A rock is thrown from a roof and follows a parabolic through the air. The path of the rock is modeled by h(t)=-t^2 +9t+2, where h gives the height of the rock after t seconds since its release. when does the rock first reach a hight higher than 22 meters? for how long does it stay above 22 meters?.

Guest Nov 15, 2020

#1**+1 **

We want to find the value of t when the height is 22. So let's plug in 22 for h and solve for t .

22 = -t^{2} + 9t + 2

Subtract 22 from both sides of the equation

0 = -t^{2} +9t - 20

Multiply both sides of the equation by -1

0 = t^{2} - 9t + 20

Now we want to factor the right side.
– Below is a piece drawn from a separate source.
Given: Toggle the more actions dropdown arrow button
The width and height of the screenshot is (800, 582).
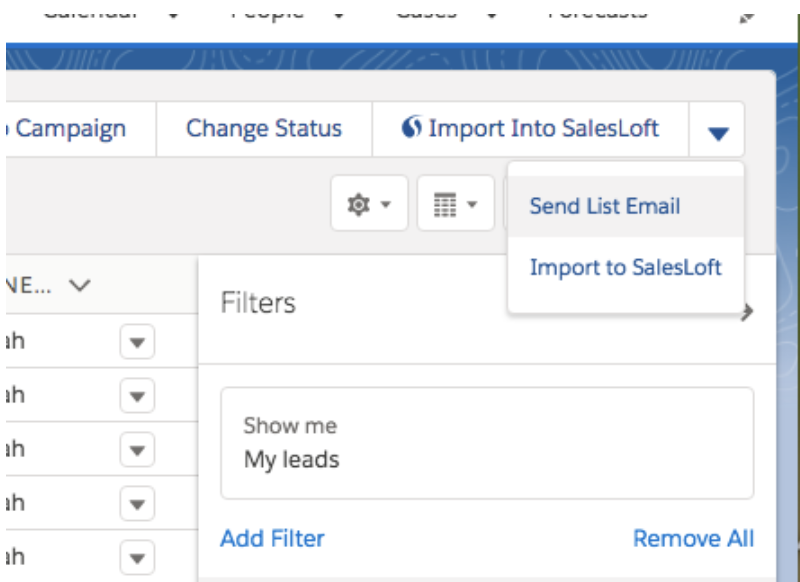Looking at the screenshot, I should coord(718,131).
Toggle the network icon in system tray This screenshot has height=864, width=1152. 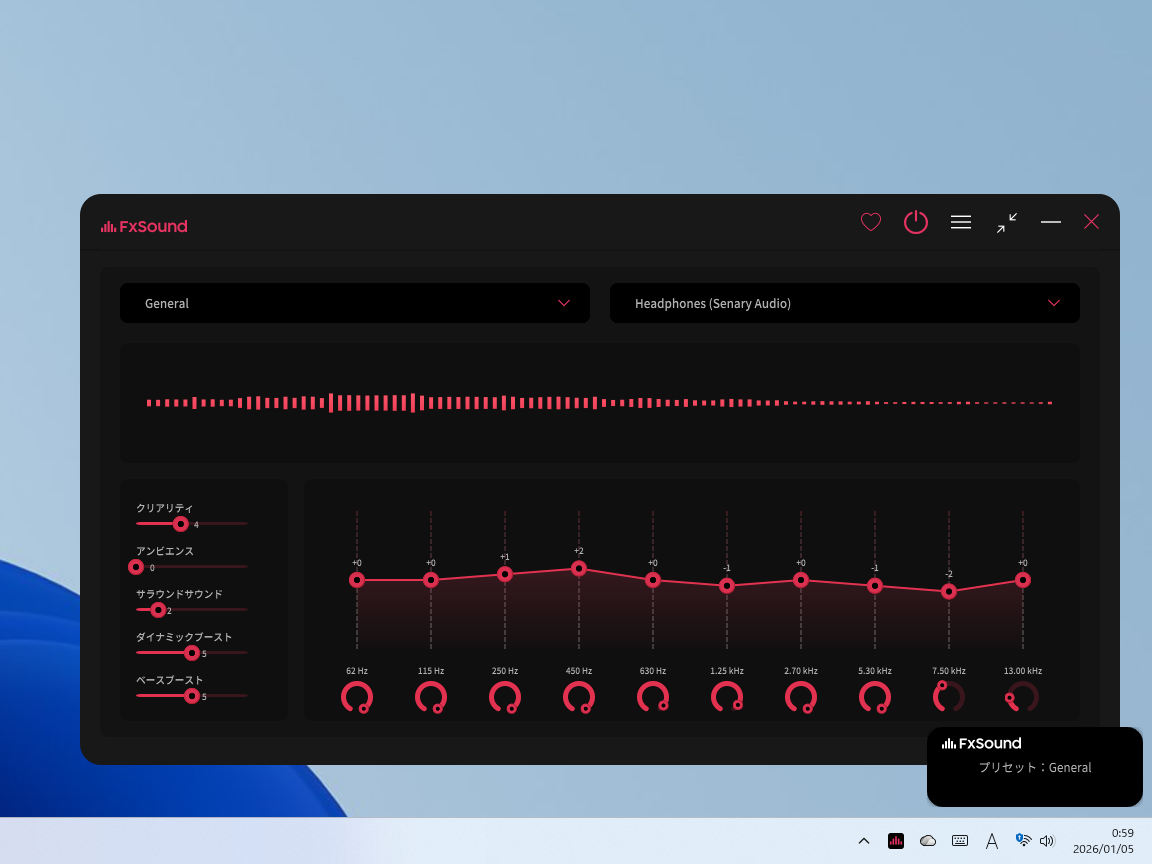click(x=1023, y=841)
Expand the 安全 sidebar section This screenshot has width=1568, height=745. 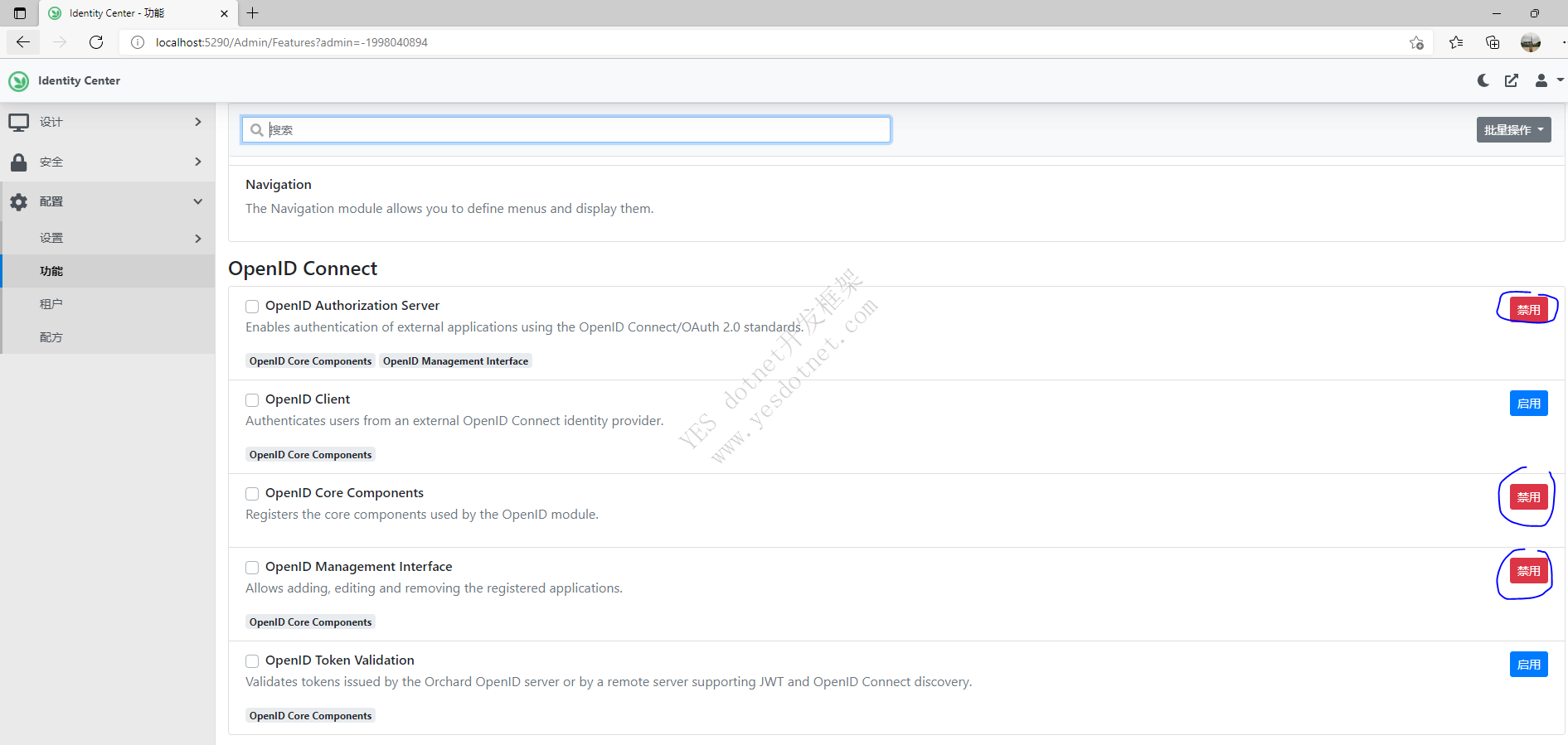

What two numbers add to -9 and multiply to 20 ? -4 and -5

0 = (t - 4)(t - 5)

Set each factor equal to zero and solve for t

t - 4 = 0 or t - 5 = 0

t = 4 t = 5

The rock first reaches 22 meters at time 4 seconds.

Then it goes above 22 meters and comes back down to 22 meters at time 5 seconds.

So it stays above 22 meters for 5 seconds - 4 seconds = 1 second

Here's a graph: https://www.desmos.com/calculator/zvmpzfjujr

hectictar Nov 15, 2020